The present prospective study although it highlights the strong independent prognostic value of the mGPS in operable renal clear cell carcinoma has a modest sample size, from a single centre, and requires to be validated in another centre and ideally within the context of a randomised trial. However, preoperative assessment of the mGPS can be carried out routinely in most clinical centres and therefore validation studies can be readily carried out. Therefore, if the present work is validated in other centres, the mGPS should form the basis of future prognostic scoring systems for primary operable renal clear cell cancer. For example, in the present study, those patients with a mGPS of 2 had an extremely poor outcome (almost all had died from their disease within 6 months and therefore consideration could be given as to whether they had disseminated disease and would benefit from an operation).

In the present study of operable renal cancer only 4% of patients were classified as having a mGPS of 2 in contrast to 12% of patients with metastatic renal cancer (Ramsey et al, 2007). Therefore, it may be questioned whether the mGPS of 2 actually adds to the predictive accuracy in the operable cohort. However, there was a clinical and statistical difference in 4-year survival of mGPS1 compared with mGPS 2 (74% vs 0%, P<0.001) in the present operable cohort. These results taken together with the consistent clear prognostic value of a mGPS 2 in a variety of operable common solid tumours including renal cancer (Roxburgh and McMillan, 2010) would support its routine inclusion in clinical studies.

The basis of the equivalent or superior prognostic value of the simple mGPS compared with the other factors (Proctor et al, 2011b) and now scoring systems in patients undergoing curative resection for renal clear cell cancer is not clear. It may be related to its close direct relationship with circulating interleukin-6 and interleukin-10 concentrations (Ramsey et al, 2006). These cytokines probably reflect T-lymphocytic/macrophage activation (Lucey et al, 1996) and are pivotal in promoting a continuing Th2 cytokine response that may be of primary importance in promoting tumour progression in renal cancer (Lucey et al, 1996; Bromwich et al, 2003). Furthermore, there is now good evidence of the central importance of the systemic inflammatory response promoting progressive nutritional and functional decline in the cancer patient (McMillan, 2008). An elevated mGPS before surgery might be a useful therapeutic indicator and this warrants further clinical investigation.
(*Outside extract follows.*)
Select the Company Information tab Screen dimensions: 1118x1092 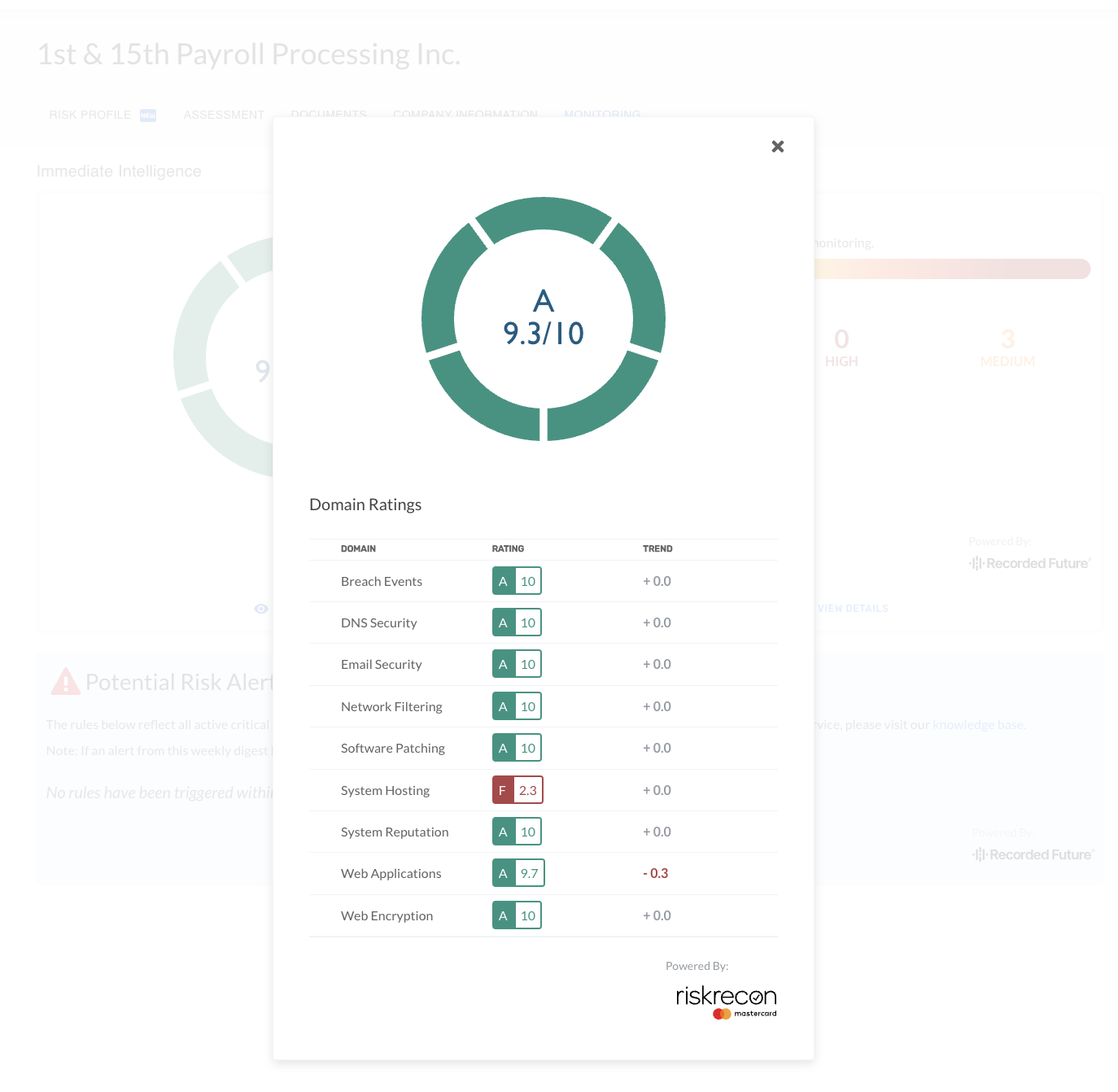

Identifying patients at high risk of progression and death is imperative when considering patients for adjuvant or alternatively neoadjuvant trial selection, particularly with the novel new chemotherapeutic agents now available. It remains to be established what treatment should be offered to patients at high risk of progression and death, as curative resection for renal clear cell cancer was not achieved in those patients with mGPS 2. The mGPS has the advantage of identifying these patients preoperatively and may alter the decision for surgery, although the effect of the cytoreductive influence on survival cannot be established from our data. Indeed in the presence of metastatic disease, the mGPS has been shown to independently predict cancer-specific survival (Ramsey et al, 2007). What remains to be examined is the significance of preoperative mGPS when selecting patients for cytoreductive nephrectomy.

In summary, the preoperative mGPS appears to be superior to other established prognostic factors and scoring systems, in predicting cancer-specific and overall survival in patients undergoing potentially curative nephrectomy for renal clear cell cancer. This requires validation in other series with a view to integrating the mGPS into routine patient stratification for risk in patients undergoing treatment for renal cancer.